Thursday, February 04, 2010


It makes my teeth ache when martial artists try to be “modern samurai” or “American samurai.” Samurai is a really specific thing, a specific class of warrior. In order to be a samurai, one must be born into the buke, the warrior caste. Not possible in modern America unless, I suppose, you descended from one of the recognized buke families of Japan.

The second element is that you were a bushi, a professional warrior. Making war, peace-keeping, policing, guarding—the bushi did them all, so for modern shorthand, you would have to be under a ‘profession of arms’ or what Van Canna calls a “Force Professional.”

And the third element is that you must be in sworn service to a lord.

Born into the right family, doing the job and working for someone else…

Obviously, I wasn’t born into any ancient Japanese families, neither bushi nor heimin nor the other caste (which I can’t remember right now…)

I was talking to K, being introspective. Both relishing the freedom and wrestling with the uncertainty. “I always knew who and what I was. I had my tribe and my status and duties within the tribe. I’m not a part any more.”

“You’re ronin,” she said.

I winced at the word, thinking of some long ago wannabe martial artists.

But, as usual, she hit a piece of the truth. For the first time in my adult life I am not in service. From a sworn officer in my old agency to a representative of a program in Iraq I’ve always been in service to a cause. In sworn service, which is something else. I always took the duties seriously, internalized them. Became, to the best of my abilities, the perfect retainer/representative/operator for the agency that I worked for.

And now…

I don’t miss it, the world is wide open in a way that it hasn’t been for twenty-three years. Yet I do feel something. Not quite an emptiness. A drift. A change in my identity. Things are new. Things are different.

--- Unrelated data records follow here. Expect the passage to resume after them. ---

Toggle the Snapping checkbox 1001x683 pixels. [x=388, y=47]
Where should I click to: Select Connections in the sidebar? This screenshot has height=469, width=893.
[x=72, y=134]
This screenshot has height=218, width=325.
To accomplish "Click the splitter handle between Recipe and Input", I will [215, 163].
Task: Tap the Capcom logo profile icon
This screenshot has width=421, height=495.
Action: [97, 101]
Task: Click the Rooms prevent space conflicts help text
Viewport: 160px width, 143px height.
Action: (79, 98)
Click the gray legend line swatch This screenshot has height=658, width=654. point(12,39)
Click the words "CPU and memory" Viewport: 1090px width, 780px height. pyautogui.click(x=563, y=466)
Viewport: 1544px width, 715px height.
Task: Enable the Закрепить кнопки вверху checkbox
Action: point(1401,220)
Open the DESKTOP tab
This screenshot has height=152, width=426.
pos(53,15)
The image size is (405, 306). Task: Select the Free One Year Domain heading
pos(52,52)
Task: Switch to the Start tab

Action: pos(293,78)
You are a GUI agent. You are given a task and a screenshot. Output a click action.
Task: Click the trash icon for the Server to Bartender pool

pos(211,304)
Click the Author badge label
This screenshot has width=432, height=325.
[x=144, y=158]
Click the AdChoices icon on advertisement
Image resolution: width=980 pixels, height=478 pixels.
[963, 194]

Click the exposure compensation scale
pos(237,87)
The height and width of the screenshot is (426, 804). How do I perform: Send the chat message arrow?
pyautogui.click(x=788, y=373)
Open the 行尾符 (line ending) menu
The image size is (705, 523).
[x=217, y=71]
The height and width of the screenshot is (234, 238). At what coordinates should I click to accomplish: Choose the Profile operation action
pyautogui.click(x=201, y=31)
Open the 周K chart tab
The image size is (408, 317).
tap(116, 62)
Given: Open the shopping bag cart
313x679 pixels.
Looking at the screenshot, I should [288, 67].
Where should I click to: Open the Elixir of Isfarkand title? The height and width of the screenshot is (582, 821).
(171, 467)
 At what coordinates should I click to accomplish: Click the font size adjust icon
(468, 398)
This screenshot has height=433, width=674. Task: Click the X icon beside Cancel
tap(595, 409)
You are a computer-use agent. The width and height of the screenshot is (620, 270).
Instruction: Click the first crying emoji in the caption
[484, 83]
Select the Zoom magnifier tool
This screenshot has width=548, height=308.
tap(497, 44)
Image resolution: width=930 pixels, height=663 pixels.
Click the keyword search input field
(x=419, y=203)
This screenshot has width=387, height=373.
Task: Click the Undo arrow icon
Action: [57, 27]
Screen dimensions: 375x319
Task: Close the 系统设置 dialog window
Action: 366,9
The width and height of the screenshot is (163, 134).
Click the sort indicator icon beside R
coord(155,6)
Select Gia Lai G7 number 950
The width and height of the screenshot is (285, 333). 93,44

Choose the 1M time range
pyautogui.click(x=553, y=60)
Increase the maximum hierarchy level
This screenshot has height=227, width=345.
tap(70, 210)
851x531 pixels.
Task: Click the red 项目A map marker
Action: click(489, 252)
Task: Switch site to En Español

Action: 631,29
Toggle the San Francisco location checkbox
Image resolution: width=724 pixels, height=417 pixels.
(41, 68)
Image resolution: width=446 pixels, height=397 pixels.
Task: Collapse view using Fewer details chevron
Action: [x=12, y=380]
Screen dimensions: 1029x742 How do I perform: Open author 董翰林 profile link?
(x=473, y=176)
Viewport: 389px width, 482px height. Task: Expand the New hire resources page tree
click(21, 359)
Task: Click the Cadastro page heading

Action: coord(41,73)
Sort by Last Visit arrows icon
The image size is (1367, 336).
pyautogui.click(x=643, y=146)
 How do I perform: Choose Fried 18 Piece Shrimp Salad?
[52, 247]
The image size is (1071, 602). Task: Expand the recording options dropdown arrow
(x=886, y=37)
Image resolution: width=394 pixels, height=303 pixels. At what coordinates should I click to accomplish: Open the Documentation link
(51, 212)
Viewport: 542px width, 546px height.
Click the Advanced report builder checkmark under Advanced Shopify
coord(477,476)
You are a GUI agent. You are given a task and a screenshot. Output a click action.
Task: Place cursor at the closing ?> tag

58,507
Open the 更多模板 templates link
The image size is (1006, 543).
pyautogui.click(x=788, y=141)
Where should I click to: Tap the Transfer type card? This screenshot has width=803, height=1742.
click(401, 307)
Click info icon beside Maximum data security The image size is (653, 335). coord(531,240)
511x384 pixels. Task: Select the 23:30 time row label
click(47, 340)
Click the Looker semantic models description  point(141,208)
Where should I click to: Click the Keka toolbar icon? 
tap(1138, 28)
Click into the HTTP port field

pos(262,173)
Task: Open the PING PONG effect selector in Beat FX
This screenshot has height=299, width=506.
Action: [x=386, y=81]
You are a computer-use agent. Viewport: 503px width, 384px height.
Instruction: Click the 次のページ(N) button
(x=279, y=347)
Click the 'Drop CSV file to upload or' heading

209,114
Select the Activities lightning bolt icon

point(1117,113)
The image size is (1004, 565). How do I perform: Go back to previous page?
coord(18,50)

A world to wander. Like a wave.


Rogier said...

Just because you can't own the label Samurai, Zulu, or Gurkha doesn't mean that sometimes concepts from their traditions are entirely off limits. Sometimes we simply lack an appropriate term or idea applicable to a situation and it makes sense to appropriate the concept. That is what makes the wealth of information available across cultural lines so wonderful. It is important though to recognize the root of the idea for us to keep finding value in it.

I wholeheartedly agree though that taking the identity wholesale goes too far.

Steve Perry said...

It would be great if you didn't have to go back and get a Real Job.

Have fun this weekend.

Anonymous said...

Anybody who has ever served for a cause greater than themselves knows how you feel. I remember my last day on active duty brought tears to my eyes, the reality of taking off the uniform and not being held to a higher standrd soon left me feeling empty. The freedom I felt after leaving lasted only so long. Lets see how long it will last with you.

Tiff said...

Interesting, isn't it? A word like "ronin" - stigmatic as it feels - is more than an "otherness" or "nothingness," more than simply defined as the lack of something that once was.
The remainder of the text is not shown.